My Life in 315 Words

By Joe Vining

I was born in 1938 in Fulton, Missouri. My schooling began early at the University of Arkansas Laboratory School. I was 7 when I left Arkansas and Missouri, and any extended family, to become a Virginian as I grew up in Charlottesville around The University.

Public education was not favored by Virginia’s Byrd Machine in the 40s and 50s even for Whites. At age 12 I was sent to Woodberry Forest, a Virginia boarding school for boys drawing from across the South, to which I owe everything that has brought me to Kendal. At Yale I worked almost entirely in science, principally zoology. A rare chance to rewind took me to Clare College Cambridge to work on a second B.A. and M.A., in History. Cambridge introduced me to the ideal form of a university and to a threadbare postwar England that was my first glimpse of a humane society.

After Harvard Law School I joined the Justice Department in 1964, to work on setting up Lyndon Johnson’s National Crime Commission, before going into practice with the large Washington firm Covington & Burling.
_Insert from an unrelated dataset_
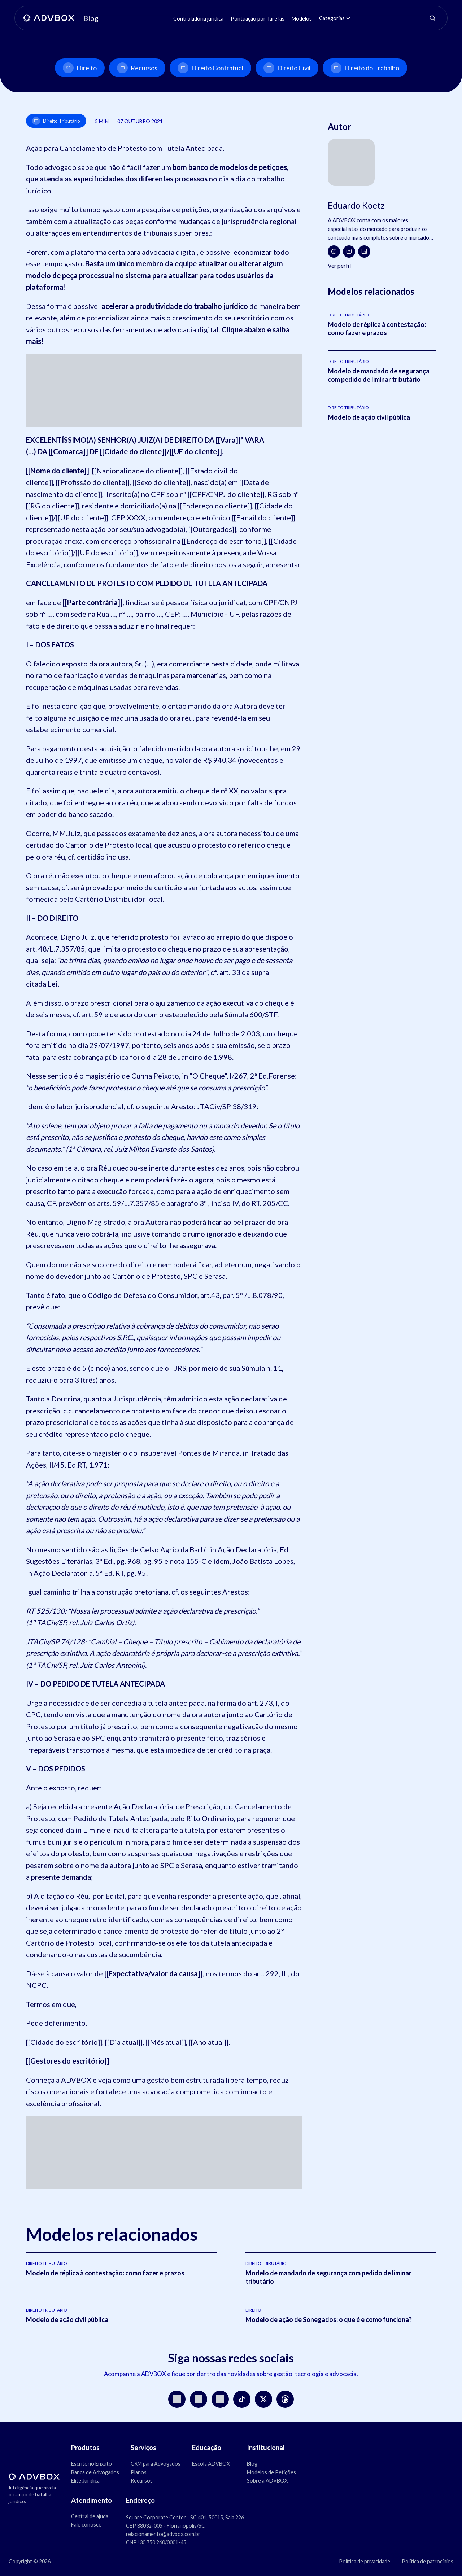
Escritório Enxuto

The most important thing to happen to me in those Washington years was Alice. Eventually the faculty of Michigan Law School and its extraordinary University drew us to Ann Arbor.
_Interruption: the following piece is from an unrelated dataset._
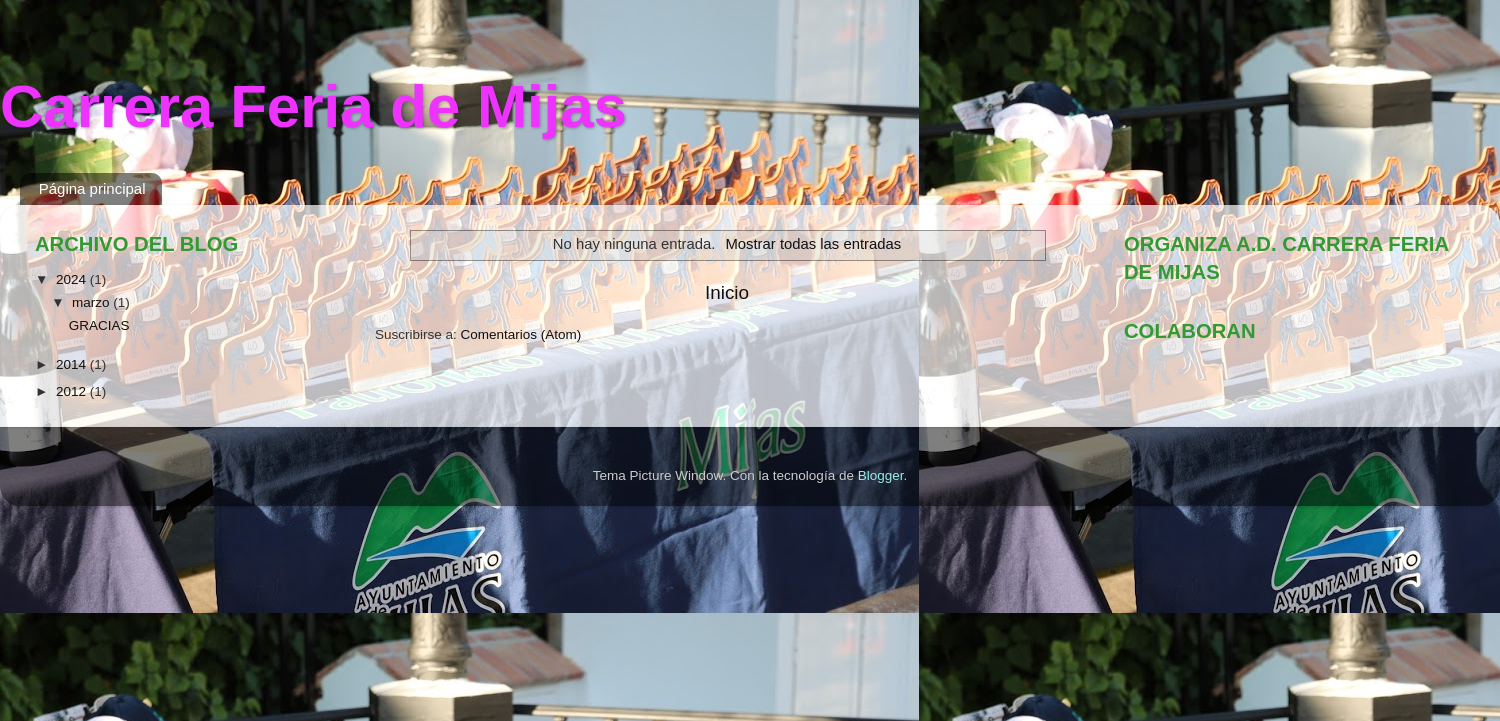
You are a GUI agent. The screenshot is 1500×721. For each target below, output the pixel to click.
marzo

But we were smitten too with Vermont and New Hampshire. One day in 1972 the shards of a set of University of Michigan Wedgewood plates winked at us from a cellarhole beside the AT toward Hanover. So we built a house nearby, looking toward the Delectable Mountains, and came East for our summers and Christmases.

Our passions have included our children and their families, cycle touring, walking the long- distance paths in England, coming to terms with our childhood in the Jim Crow South, and, mine in particular, trying to understand what this sea of law we live in actually is.

2 comments on My Life in 315 Words

  • Don Watson

    Intuitions, incidents and accidents, phrases and words all so masterfully assembled makes a rather complete portrait of a life well lived,and continuing with a concluding active verb.